A Vegetarian Diet: No Guarantee of Good Health

Its a sad fact that almost all the diseases that plague and eventually kill most Americans can be avoided through healthy eating and a clean lifestyle. Make no mistake … you CAN live a healthy, disease free life and remain alert and active and eventually die “old and satisfied with days” … just like Abraham and Job in the Bible! However to achieve this laudable goal, we must be very concerned about the nutritional quality of our food and make every effort to attain and then maintain a healthy body weight. As you have no doubt realised, having progressed this far … the key to what will make you thin is the same as the key that will keep you healthy. That key is to be laser focussed on the nutritional quality of your food, and if you do … thinness and health will walk together hand in hand. So does that mean you should follow a strict vegetarian diet? The simple answer is … no!
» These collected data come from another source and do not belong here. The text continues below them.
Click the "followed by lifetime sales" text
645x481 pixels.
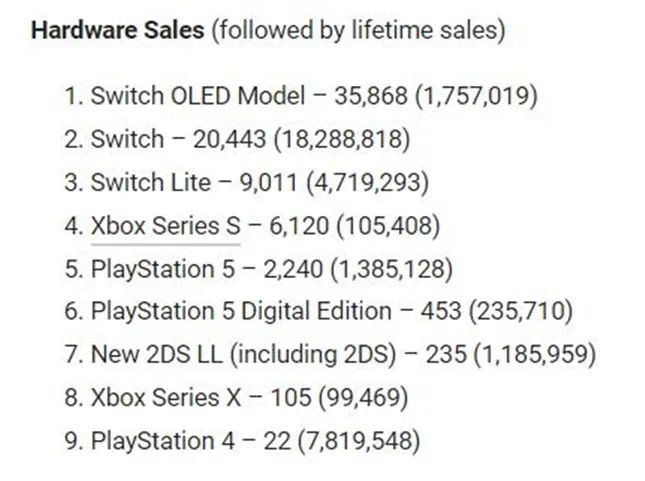click(356, 30)
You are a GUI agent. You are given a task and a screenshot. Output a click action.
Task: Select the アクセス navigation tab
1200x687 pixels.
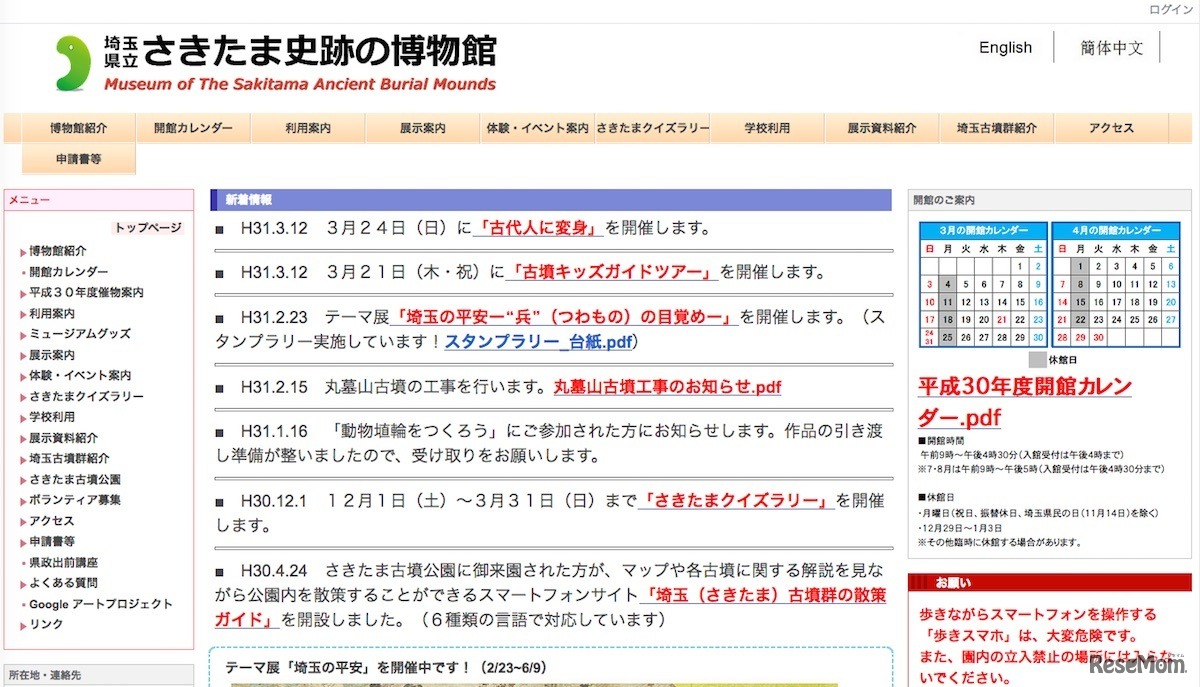point(1111,129)
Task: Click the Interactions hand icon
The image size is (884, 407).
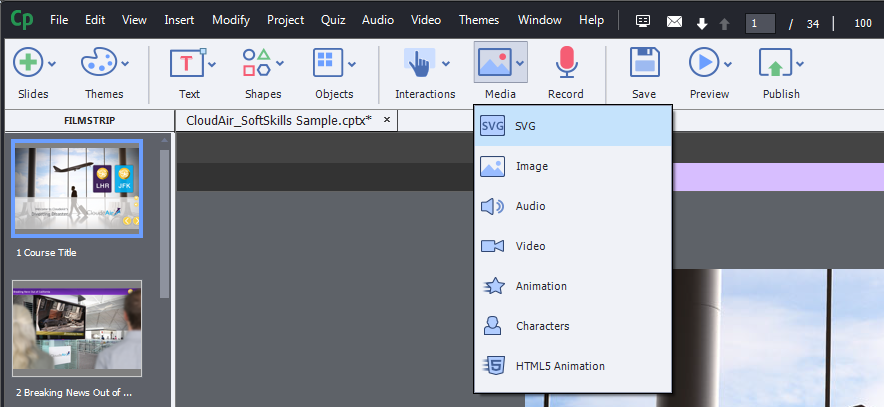Action: pos(419,64)
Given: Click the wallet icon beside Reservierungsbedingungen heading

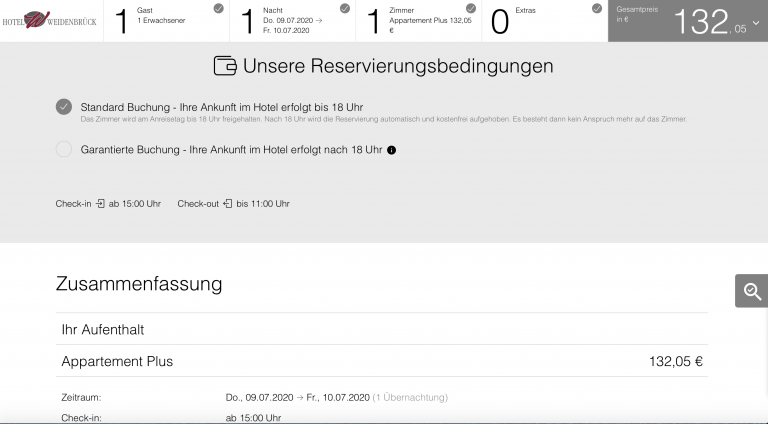Looking at the screenshot, I should pos(225,66).
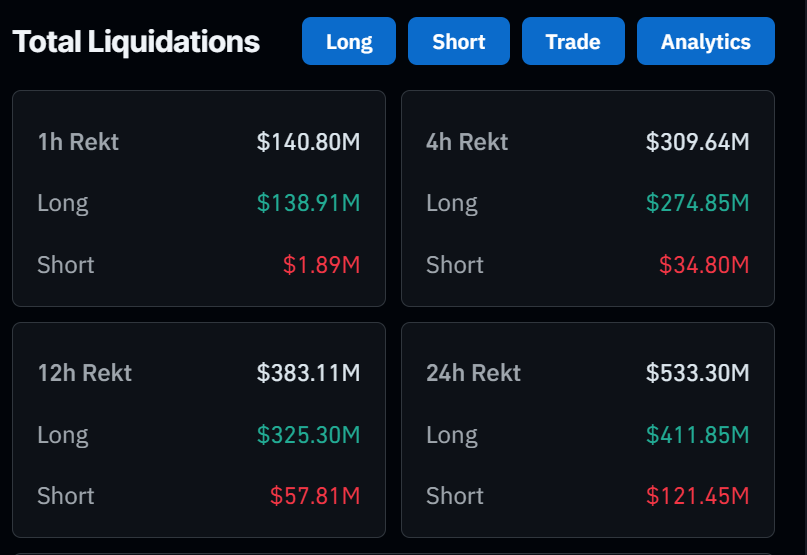Viewport: 807px width, 555px height.
Task: Click the 1h Long value $138.91M
Action: (308, 203)
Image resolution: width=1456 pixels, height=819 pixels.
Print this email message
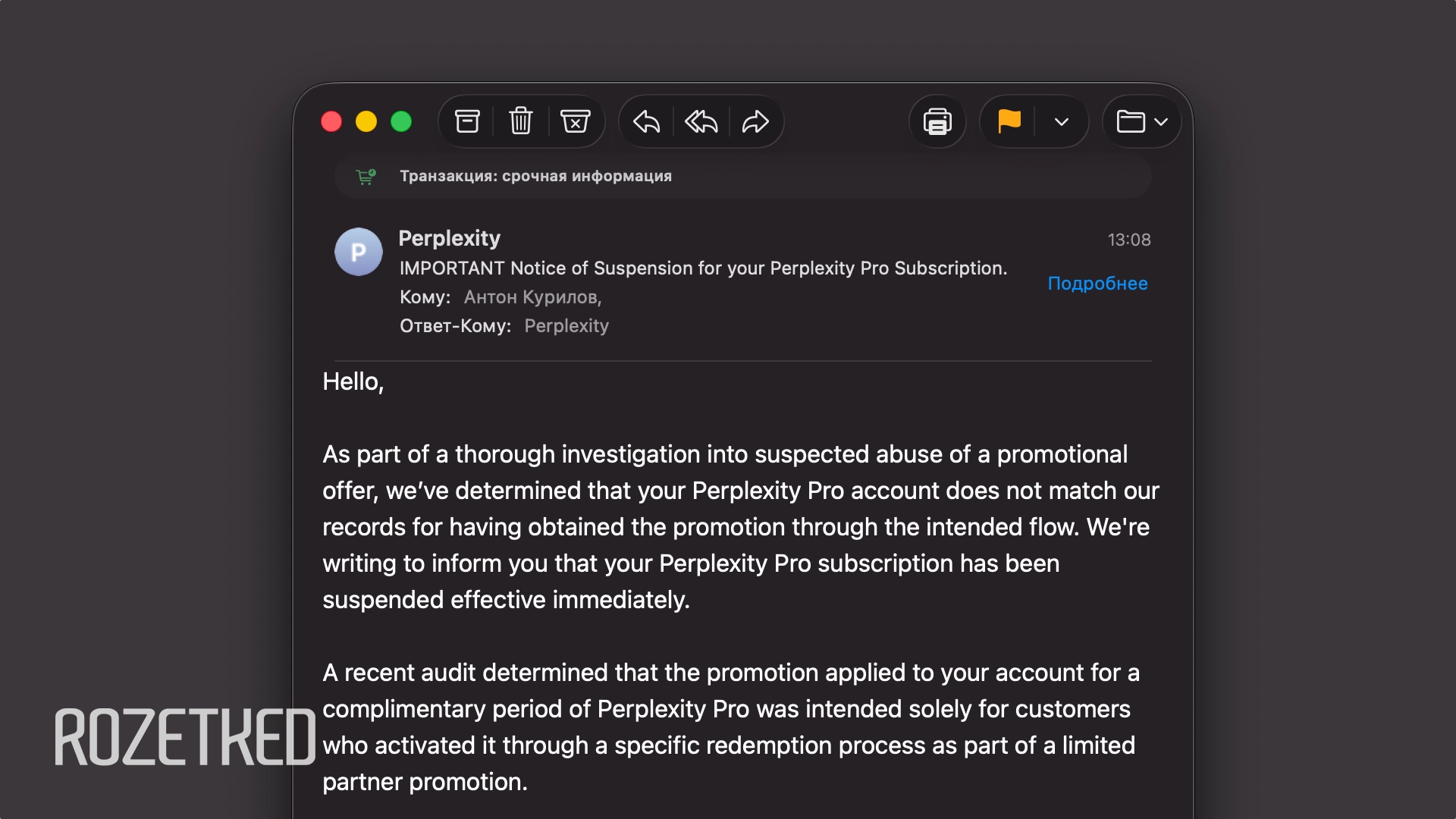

People who scrupulously avoid all animal products including dairy, but then fill up on bread, pasta, bagels and crackers are deluding themselves. They may argue that they are following a low fat diet. But what they fail to mention (or even realise) is that they are also following an unhealthy diet that is low in vitamins, minerals, phytochemicals, important fatty acids and especially fibre. This will result in an exposture to a wide range of illness and diseases, not least of which is cancer. In addition, because this diet consists mainly of refined grains that are low in fibre …they do not make you feel full until you have eaten way too much! Just to clarify, following a strict vegetarian diet is not as important as eating a diet rich in fruit and vegetables. A vegetarian whose diet is mainly refined grains, cold breakfast cereals, processed health-food-store products, vegetarian fast foods, white rice, and pasta will be considerably worse off than a person who eats a little chicken or eggs, for example, but consumes a large amount of fruit, vegetables, and beans with his salad. Multiple studies have shown that vegetarians live quite a bit longer than none vegetarians do. But when we take a close look at the data, it appears that those who weren’t as strict had longevity statistics that were equally impressive as long as they consumed a high volume of a variety of unrefined plant foods.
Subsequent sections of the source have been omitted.